Jesus promises the same faithful power to us. Our Christian lives are lived expectantly, on our toes. Our passion should be evangelism, the exciting opportunity to welcome strangers into our community.   We should be so excited that we almost wet ourselves anticipating the next opportunity sent by God. We should be uncontrollably excited watching for new friends, that we stay up on our toes until they hurt.

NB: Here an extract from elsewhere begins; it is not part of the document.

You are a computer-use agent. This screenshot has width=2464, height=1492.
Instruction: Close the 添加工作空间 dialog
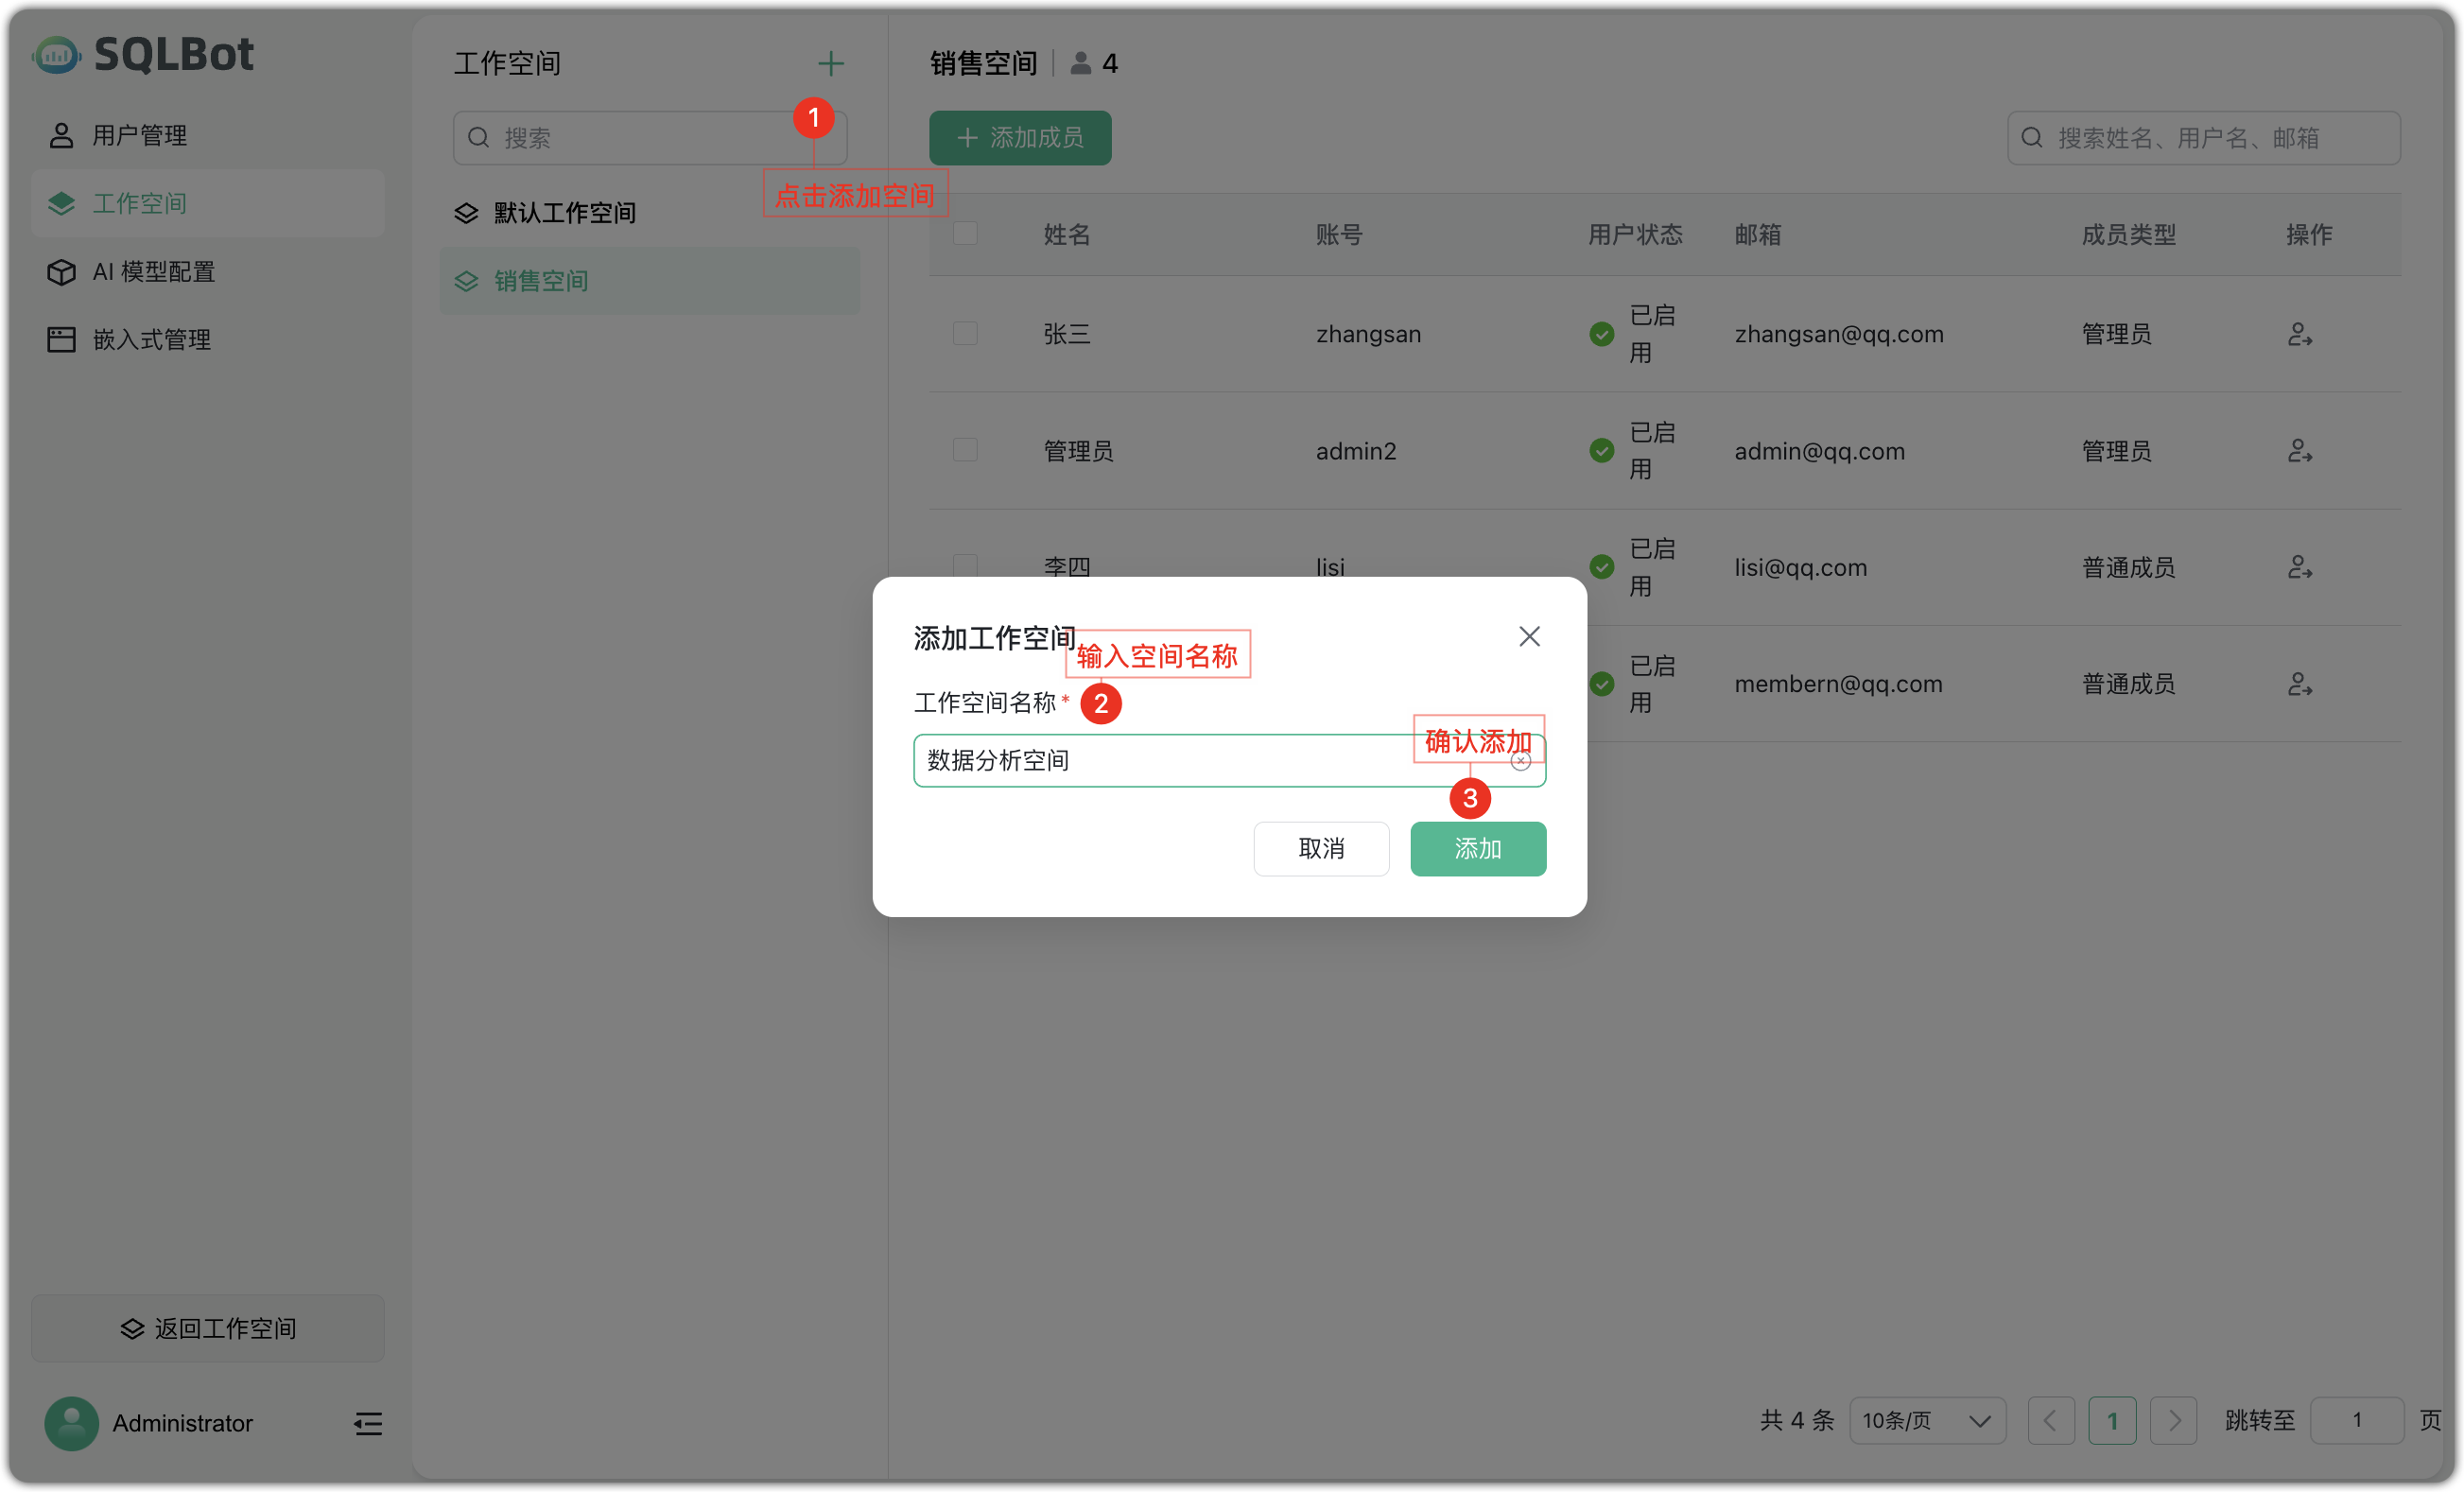(x=1529, y=636)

Now we cannot stay on our toes for too long, for we need to eat and drink, work and play. We have to plant and harvest, cook and clean.   So we learn to watch, to keep awake by always inviting Christ to come to us, by creating rhythms up and down that will keep us on our toes enough so that we won’t miss any comings or goings of our God. Up on this tip-toe, the other.    Christian living dances with hope-filled expectancy.  This Advent we are invited to grow our mindfulness of God in the world.   We are invited to grow in our trust that God will care for us. We are to strain up to our tippy-toes watching for Jesus ready to welcome the Christ again and again in each other, and in the strangers God sends into our lives.  
 
Watch for Lawrence with me. Lawrence said he may come join us someday to hear me preach. You will know him by his stumbling walk, his winning smile, the smell of his unwashed body, the beauty of one of God’s beloved Children, Christ’s image among us. Watch for and help me welcome the rude cashiers and kind cooks of our lives. Girls with dancing hands. Moms and Dads, little girls and boys. This Advent come watch for and welcome all of them, all of them to Christ’s table on your excited toes. Come welcome all of the Christ comings, on your beautiful dancing tippy-toes.   We are watching for you too. We are very excited to see you coming here to this Ark too.   Amen.